何がその街の運命を変えたのでしょうか?
人口密集地のアメリカ西海岸は、環太平洋火山帯に位置し温泉が豊富に湧くため、大規模な温泉リゾートが点在します。
その一方で、ゴーストタウン化した温泉街もあります。
アメリカ=メキシコ国境
アメリカ―メキシコの国境に最も近い温泉地といえばボキラス温泉ですが、2番目に近いのがハクンバ・ホットスプリングスです。
この街ではかつてアメリカとメキシコの間に何の障壁もなく、自由に往来できました。
Photo by Anthony Albright - U.S.-Mexico Border (2017) / CC BY-SA 2.0
ところが、麻薬がらみの密輸や密入国が増加。
1995年に国境はバリケードで封鎖され、元々没落傾向にあった温泉街の落日を決定付けました。

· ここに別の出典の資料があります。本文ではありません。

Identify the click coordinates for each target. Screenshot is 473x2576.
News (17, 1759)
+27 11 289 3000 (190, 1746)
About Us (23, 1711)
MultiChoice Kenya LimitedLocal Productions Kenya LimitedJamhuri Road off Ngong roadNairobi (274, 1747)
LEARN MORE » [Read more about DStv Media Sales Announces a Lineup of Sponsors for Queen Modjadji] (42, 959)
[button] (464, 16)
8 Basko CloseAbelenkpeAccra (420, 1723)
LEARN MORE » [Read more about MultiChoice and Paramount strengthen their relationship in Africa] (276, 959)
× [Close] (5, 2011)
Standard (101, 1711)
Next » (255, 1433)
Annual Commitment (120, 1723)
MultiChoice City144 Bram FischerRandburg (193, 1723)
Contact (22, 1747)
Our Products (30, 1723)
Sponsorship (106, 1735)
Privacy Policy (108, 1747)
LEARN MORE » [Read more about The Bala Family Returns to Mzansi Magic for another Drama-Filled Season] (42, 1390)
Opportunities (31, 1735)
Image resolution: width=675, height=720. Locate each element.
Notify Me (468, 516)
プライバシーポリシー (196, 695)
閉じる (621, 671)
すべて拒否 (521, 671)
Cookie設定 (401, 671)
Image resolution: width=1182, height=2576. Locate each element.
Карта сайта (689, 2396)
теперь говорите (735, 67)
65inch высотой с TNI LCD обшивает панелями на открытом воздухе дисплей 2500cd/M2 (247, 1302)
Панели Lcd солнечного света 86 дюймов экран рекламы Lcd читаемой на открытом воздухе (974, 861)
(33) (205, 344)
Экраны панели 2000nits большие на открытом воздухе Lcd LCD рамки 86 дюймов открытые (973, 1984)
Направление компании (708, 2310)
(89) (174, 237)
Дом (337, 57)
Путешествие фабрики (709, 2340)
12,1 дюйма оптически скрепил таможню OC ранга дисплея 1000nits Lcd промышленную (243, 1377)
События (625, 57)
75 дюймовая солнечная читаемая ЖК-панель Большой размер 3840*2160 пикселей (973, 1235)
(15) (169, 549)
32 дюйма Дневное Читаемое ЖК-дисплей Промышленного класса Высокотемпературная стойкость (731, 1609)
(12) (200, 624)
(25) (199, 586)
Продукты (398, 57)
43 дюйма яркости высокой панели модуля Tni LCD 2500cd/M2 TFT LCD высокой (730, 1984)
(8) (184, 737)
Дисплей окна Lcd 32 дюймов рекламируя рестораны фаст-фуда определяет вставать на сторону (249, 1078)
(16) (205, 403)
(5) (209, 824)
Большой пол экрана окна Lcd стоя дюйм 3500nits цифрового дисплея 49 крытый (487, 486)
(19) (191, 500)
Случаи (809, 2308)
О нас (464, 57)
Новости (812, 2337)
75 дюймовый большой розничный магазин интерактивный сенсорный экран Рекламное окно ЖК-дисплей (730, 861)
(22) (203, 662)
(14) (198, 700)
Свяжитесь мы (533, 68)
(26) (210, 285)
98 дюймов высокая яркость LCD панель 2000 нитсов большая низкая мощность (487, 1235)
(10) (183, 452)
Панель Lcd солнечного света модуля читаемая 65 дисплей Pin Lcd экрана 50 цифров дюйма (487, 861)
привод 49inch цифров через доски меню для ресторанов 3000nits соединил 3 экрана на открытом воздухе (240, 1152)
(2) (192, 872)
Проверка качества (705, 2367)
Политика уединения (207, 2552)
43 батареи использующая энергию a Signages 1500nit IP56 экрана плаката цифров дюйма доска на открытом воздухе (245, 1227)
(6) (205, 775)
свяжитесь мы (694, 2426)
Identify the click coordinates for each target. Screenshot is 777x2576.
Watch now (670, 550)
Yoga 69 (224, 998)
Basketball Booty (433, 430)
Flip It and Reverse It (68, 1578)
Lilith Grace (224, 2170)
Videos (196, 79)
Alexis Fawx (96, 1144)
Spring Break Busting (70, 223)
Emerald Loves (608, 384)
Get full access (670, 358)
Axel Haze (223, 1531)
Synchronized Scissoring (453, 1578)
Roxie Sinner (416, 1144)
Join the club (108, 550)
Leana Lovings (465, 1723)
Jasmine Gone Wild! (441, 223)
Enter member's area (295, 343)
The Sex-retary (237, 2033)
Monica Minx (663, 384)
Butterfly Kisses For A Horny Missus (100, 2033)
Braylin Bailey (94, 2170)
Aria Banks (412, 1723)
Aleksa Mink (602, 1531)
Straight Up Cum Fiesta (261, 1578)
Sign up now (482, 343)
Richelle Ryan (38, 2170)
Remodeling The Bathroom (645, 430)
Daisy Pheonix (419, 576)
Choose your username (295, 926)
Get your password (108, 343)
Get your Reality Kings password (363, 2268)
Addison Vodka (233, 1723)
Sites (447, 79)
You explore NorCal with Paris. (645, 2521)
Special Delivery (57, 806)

第二次世界大戦前後には著名な温泉リゾートであったこの街は、現在ではデザート・ホットスプリングスなど、ロサンゼルスに近い温泉街にその座を奪われ、いまやほとんど忘れ去られています。
かなり、ぬる湯
私の訪問時もアメリカの携帯電話の電波がつながらず、メキシコの電波をキャッチする始末。
現在営業しているのはこちらのモーテル1軒だけです。
内風呂はジャグジー。
そもそも私はジャグジーというものが好きではありません。
人間洗濯機のようなもので、他人が入った後に好んで浸かりたくはありません。
露天風呂へと向かいます。


大きなプールが2つあり、どちらも源泉かけ流しで提供されています。
源泉の温度は約38℃しかなく、それが大きな浴槽で冷却されるので、湯口付近を除けばほとんど常温。
泉質は個性的で、雑味の少ないタマゴ臭を感じます。
一般的に、アメリカ人は硫化水素臭を悪臭と捉えるので、温泉街が廃れた理由の一つはこの泉質かもしれません。
ぬる湯を大きなプールに漫然と注ぐのではなく、湯の特徴を活かそうとする工夫が見られないことを、私は残念に思います。
まとめ
Jacumba Hot Springs Resort & Spa, ハクンバ・ホットスプリングス, カリフォルニア州, アメリカ
私の好み
- 種類宿泊、日帰り
- ルール水着着用
- 塩素消毒感知せず
- 泉温38℃(湧出点)
そういえば……
ハクンバ・ホットスプリングスから北へ車で50分走った公園内に、温泉が湧きます。

アグア・カリエンテ郡立公園, ジュリアン, カリフォルニア州, アメリカ
残念ながら強烈な塩素消毒で、温泉かどうかさえ分からない湯使いでした。